The rate of relapse or reinfection reported in the literature is 4.8% to 11.7% [7,10]; the majority of cases are reinfections (81%) [28] and occur within the first year of follow-up [7]. Furthermore, one-year survival is lower in patients who experience a second IE episode [28]. In our study, the rate of repeated IE was 3.5%. One reason that could explain why this rate was lower than previously described is the fact that the prevalence of IV drug abuse, a known risk factor for EI repetition, in our population was only 1.2%.
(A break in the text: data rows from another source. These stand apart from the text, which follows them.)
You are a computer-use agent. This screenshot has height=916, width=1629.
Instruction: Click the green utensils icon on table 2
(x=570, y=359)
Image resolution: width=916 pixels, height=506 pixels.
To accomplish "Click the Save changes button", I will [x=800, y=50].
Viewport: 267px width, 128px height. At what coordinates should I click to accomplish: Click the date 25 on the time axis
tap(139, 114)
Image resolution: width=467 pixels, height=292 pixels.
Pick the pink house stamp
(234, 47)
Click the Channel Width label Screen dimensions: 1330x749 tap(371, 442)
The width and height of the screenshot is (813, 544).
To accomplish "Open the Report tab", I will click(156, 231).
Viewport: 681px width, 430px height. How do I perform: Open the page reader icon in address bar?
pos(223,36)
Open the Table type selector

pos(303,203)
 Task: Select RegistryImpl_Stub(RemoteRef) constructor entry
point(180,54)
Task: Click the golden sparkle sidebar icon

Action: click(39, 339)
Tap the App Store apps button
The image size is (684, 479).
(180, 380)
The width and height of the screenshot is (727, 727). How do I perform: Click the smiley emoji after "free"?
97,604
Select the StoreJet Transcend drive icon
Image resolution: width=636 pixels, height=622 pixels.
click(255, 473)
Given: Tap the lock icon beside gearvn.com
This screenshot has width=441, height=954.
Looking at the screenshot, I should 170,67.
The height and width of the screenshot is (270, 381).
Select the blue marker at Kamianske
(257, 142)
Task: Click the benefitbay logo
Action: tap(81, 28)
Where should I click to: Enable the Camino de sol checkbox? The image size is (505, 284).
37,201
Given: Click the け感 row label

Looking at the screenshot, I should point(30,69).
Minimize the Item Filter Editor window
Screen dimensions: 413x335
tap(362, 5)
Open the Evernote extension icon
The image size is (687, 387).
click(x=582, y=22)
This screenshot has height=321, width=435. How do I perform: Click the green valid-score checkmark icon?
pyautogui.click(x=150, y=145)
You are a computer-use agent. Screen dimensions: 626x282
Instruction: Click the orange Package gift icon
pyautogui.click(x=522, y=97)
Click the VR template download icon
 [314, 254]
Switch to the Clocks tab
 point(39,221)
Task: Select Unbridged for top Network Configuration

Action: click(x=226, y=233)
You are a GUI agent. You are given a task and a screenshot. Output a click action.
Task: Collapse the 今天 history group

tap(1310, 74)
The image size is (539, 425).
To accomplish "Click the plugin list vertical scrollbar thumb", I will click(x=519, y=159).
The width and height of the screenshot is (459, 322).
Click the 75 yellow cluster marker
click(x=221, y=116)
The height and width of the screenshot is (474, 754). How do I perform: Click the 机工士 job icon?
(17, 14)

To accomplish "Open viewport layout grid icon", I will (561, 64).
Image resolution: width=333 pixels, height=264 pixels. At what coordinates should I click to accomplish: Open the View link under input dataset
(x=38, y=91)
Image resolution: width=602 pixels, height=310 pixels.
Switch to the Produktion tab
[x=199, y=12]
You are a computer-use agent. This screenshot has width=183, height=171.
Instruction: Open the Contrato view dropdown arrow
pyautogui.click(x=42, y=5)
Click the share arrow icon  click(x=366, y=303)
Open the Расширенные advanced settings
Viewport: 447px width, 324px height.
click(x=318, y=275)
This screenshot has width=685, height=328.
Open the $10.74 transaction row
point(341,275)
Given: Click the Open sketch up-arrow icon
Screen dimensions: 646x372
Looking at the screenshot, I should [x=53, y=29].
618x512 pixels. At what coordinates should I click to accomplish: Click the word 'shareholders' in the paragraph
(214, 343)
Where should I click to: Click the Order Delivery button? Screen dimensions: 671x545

Our study has several strengths. It is a cohort of patients with IE in a low-to-middle-income country (LMIC), and this is very representative since our population shows different characteristics than those of the studies previously published. The median age of our patients is lower, and this is probably due to the higher prevalence of RHD, which is the most common predisposing condition (as opposed to degenerative valve disease in high-income countries). Another difference is the substantially higher proportion of patients with CIED-related IE in our population. This is in agreement with a recent study that showed a significant increase in CIED-IE from 1998 to 2013 [29]. This may also be explained by the fact that our institution is the referral center for device implantation in the public health system in a large area of our state, with a high volume of procedures per year. The main causative microorganism identified, however, was not Streptococcus sp., as it would be expected in an LMIC according to previous studies [30]. This may represent a shift in epidemiology to a pattern closer to the one in high-income countries.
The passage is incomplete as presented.